On peut voir derrière ces manifestations le ras-le-bol de la population, qui subit depuis deux ans et demi des politiques d’ajustement structurel néo-libérales très agressives : suspension de certains droits, de prestations sociales, etc. Depuis l’arrivée de Moreno au pouvoir en 2017, on voit un virement vers la droite néo-libérale, qui cherche à réduire le rôle de l’État et le poids des impôts. Il y a eu une énorme amnistie d’impôts pour les plus riches de la société. Dans le même temps, le pays a subi un déficit fiscal, ce qui a obligé le gouvernement à s’endetter auprès du Fonds monétaire international. Le FMI a ainsi accordé un prêt de 4,2 milliards de dollars, mais en exigeant une réduction des dépenses de l’État et du fonctionnariat, ce qui a entraîné de nombreux licenciements. C’est un énorme contraste avec la période précédente, celle du Président Correa, qui fut une période d’avancées sociales, de réduction des inégalités et de croissance économique. Le gouvernement Correa avait doublé le PIB en dix ans, et ce sans faire de réformes néo-libérales.

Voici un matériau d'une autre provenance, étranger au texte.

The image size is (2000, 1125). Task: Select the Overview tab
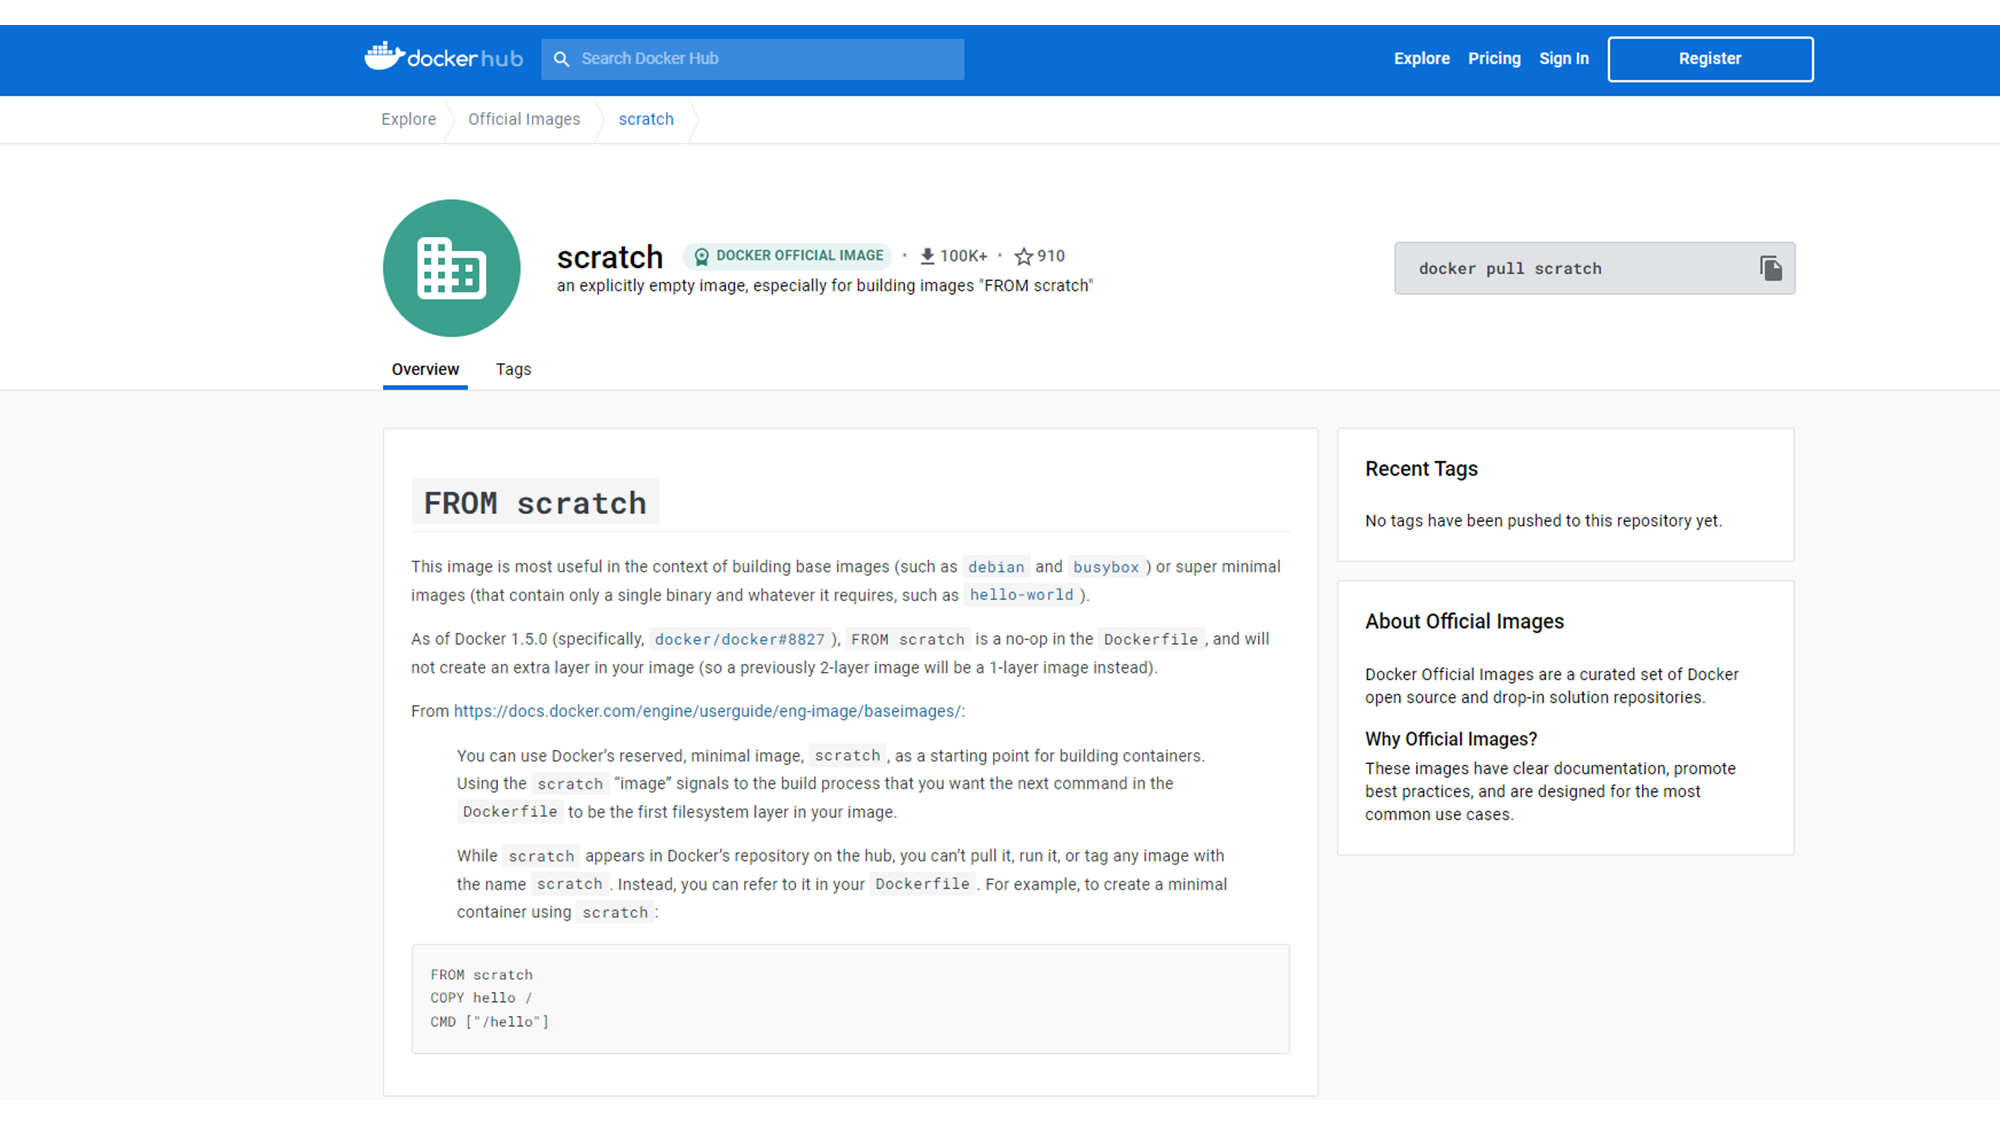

L’Alianza País n’existe presque plus en tant que parti : les soutiens de Rafael Correa se sont recentrés autour du parti Révolution citoyenne, tandis que Moreno n’avait plus que 14 % d’avis favorables dans les sondages avant même l’annonce des réformes. Lenín Moreno est aujourd’hui très affaibli. Mais qui capitalisera sur sa faiblesse ? Vu la persécution juridique contre Correa qui est en exil en Belgique, et contre le « correisme » en général et ses dirigeants, il est difficile de prédire ce qui pourrait se passer.

Quelles peuvent être les conséquences de la situation en Équateur sur la scène régionale ? Que nous dit-elle sur la séquence politique et géopolitique qui s’y joue ?

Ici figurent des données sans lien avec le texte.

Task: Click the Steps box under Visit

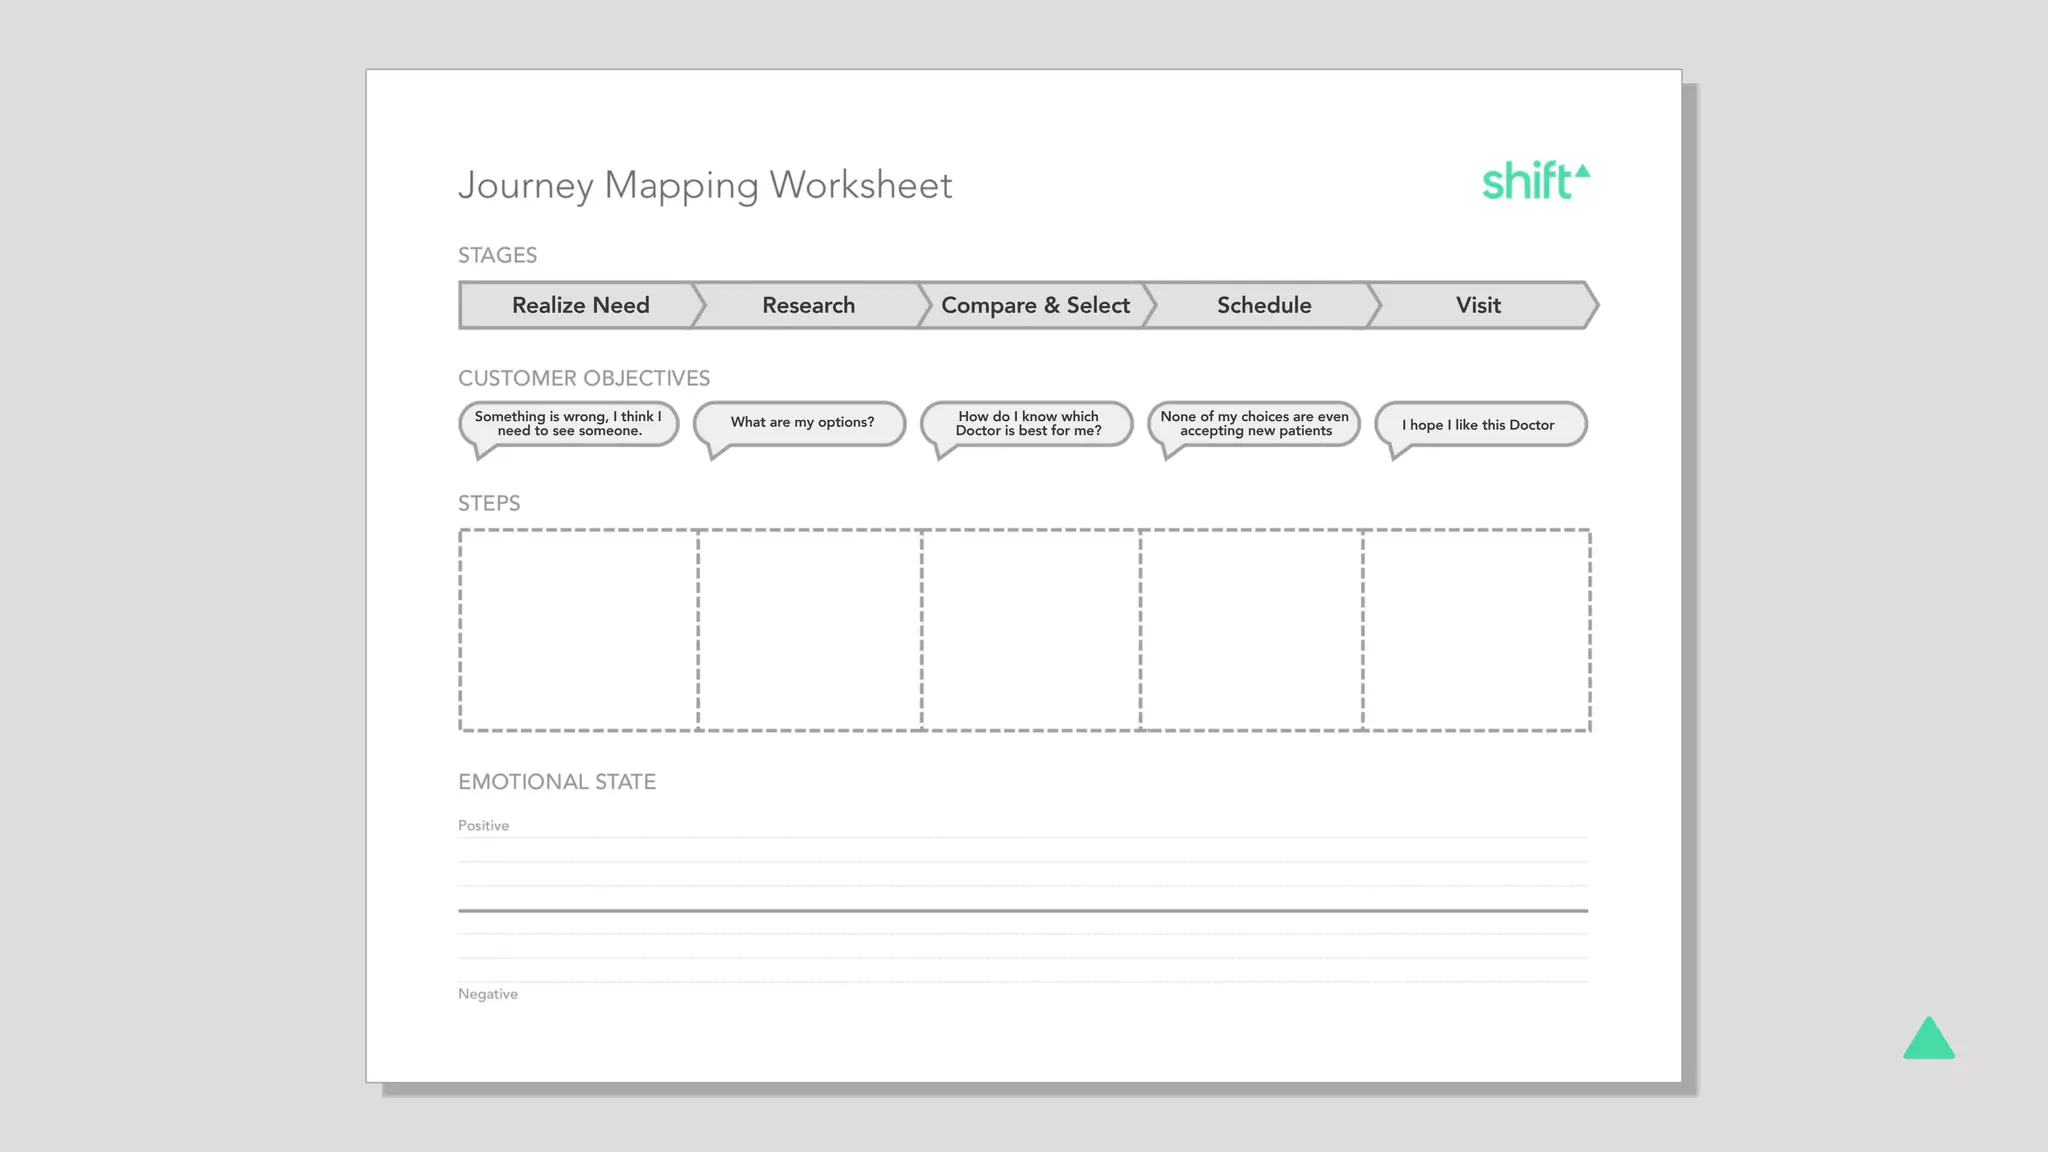Action: tap(1476, 630)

Depuis le début du XXIe siècle était observée une grande vague « rose » sur le sous-continent, ayant mené au pouvoir des gouvernements de gauche. Puis la droite est revenue en force à partir de 2015, constituant un véritable tournant. Mais celle-ci ne se porte pas très bien aujourd’hui. Elle rencontre des problèmes économiques, comme en Argentine ou en Équateur, du fait, en partie, du retour en force du FMI et de ses recettes impopulaires, mais aussi techniquement questionnables. Et cette droite ne profite pas de majorité parlementaire dans la plupart des pays où elle contrôle l’exécutif. Les sondages sont à la baisse et pourraient donc entraîner une nouvelle bascule de l’échiquier politique.

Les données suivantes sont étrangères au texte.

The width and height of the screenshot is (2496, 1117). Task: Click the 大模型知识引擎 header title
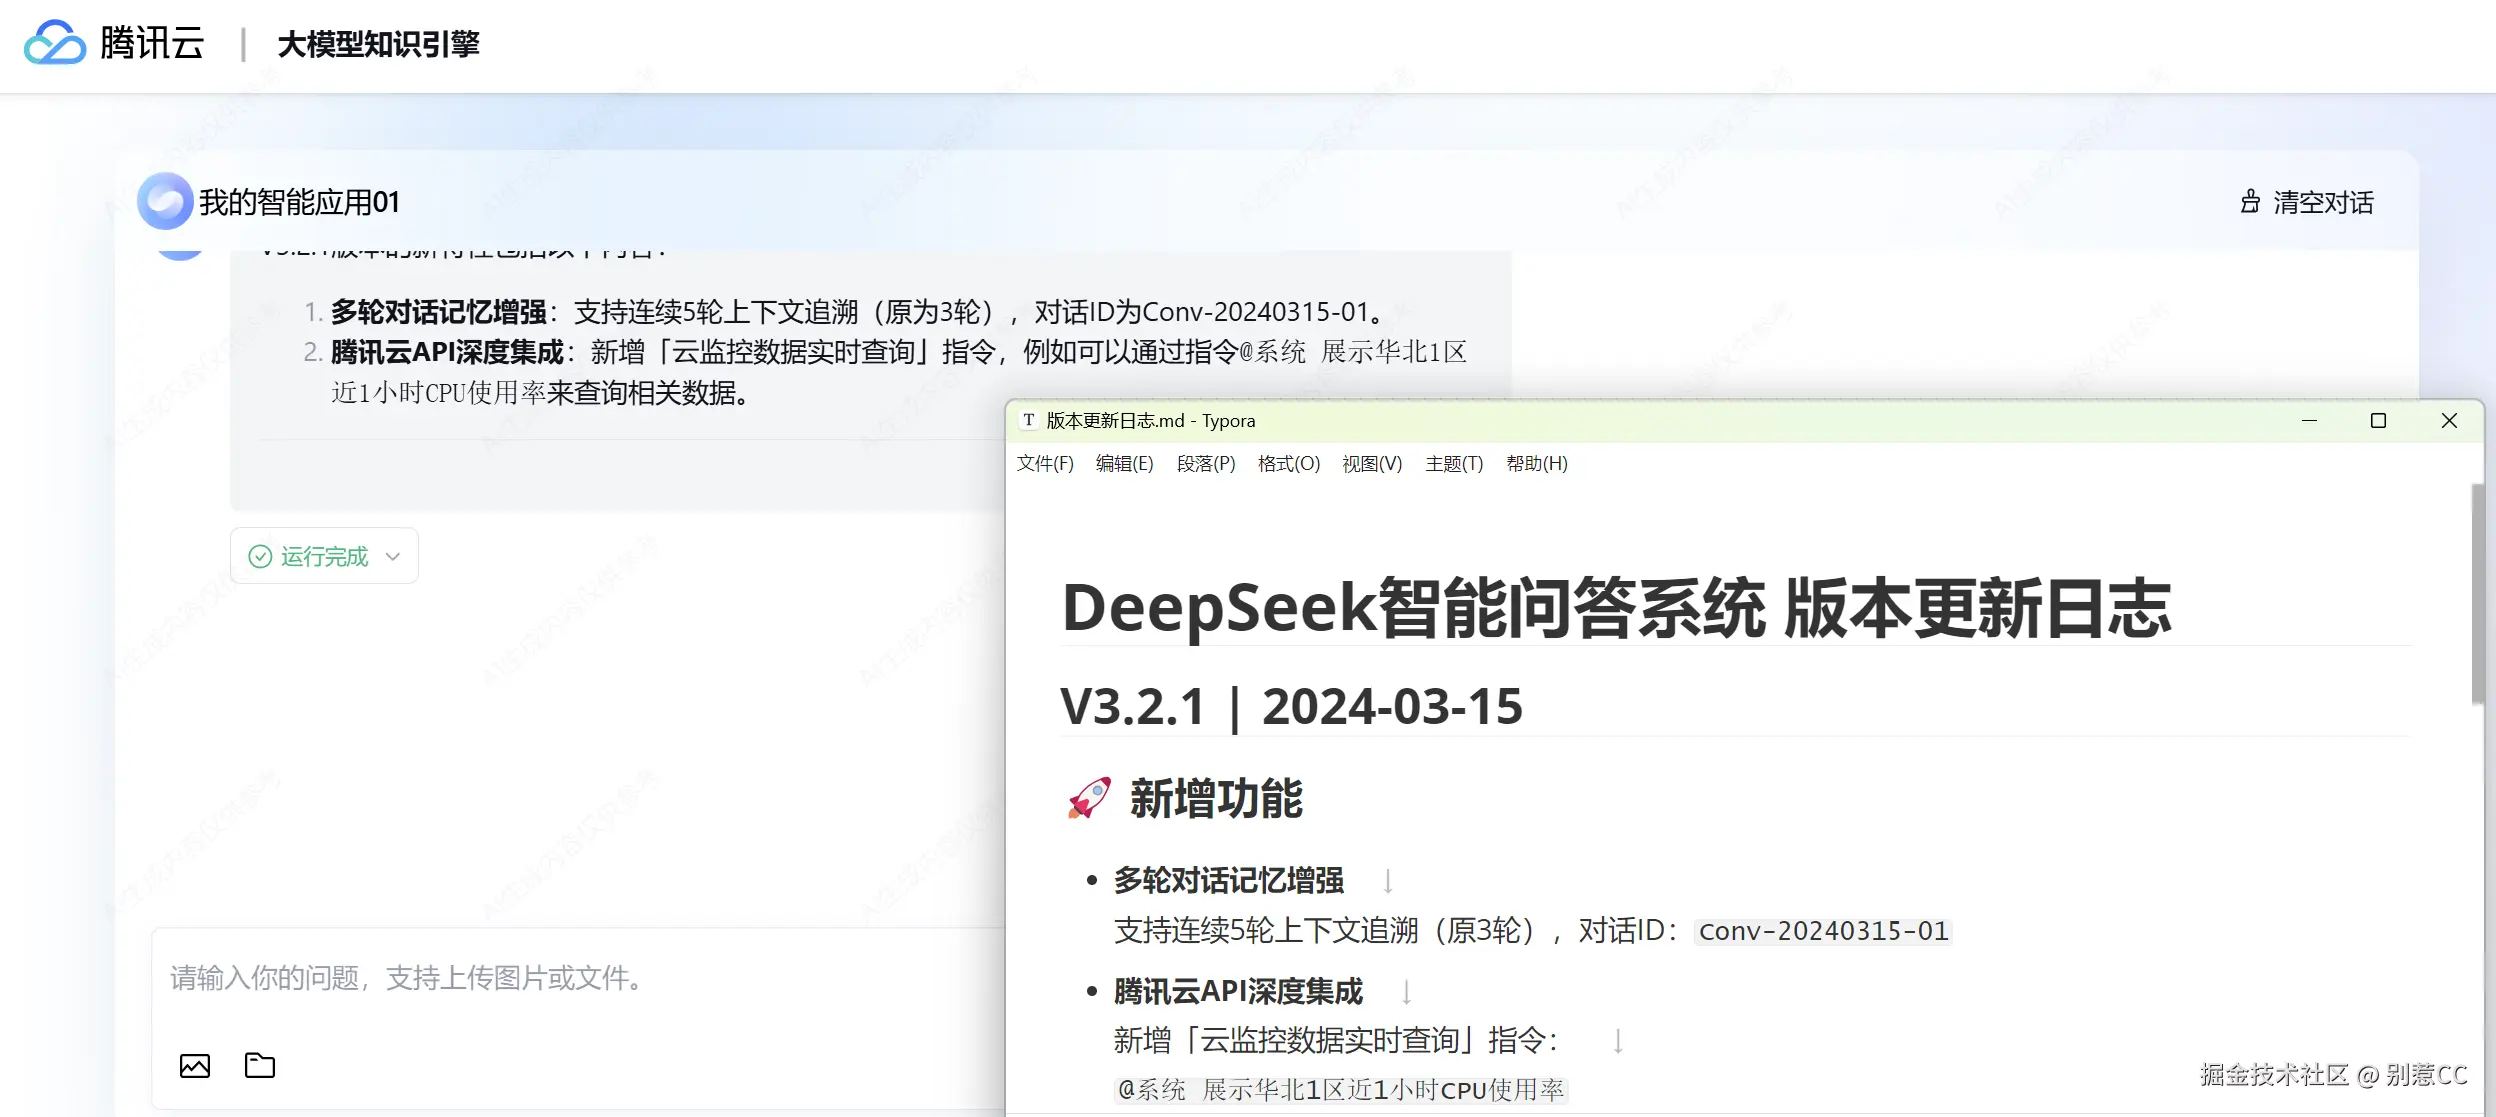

Le 27 octobre verra d’importantes élections en Argentine, qu’Alberto Fernandez, candidat du centre gauche, devrait remporter. C’est important dans la mesure où le gouvernement actuel, celui de Macri, est une sorte de chef de file de la droite libérale en Amérique latine et du fait qu’en Équateur les reformes de Moreno sont très inspirées de celles faites en Argentine sous la tutelle du FMI. Elles entraînent, pour autant, le même type de conséquences catastrophiques sur le plan social, économique et politique. Un revirement politique en Argentine et les grandes manifestations en Équateur signalent peut-être le début du déclin de ce nouveau cycle néo-libéral dans la région, qui pourrait être plus court que beaucoup d’analystes présageaient. Ce qui est certain, c’est que la crise politique équatorienne alimentera encore plus l’instabilité et la polarisation que subit actuellement l’Amérique latine.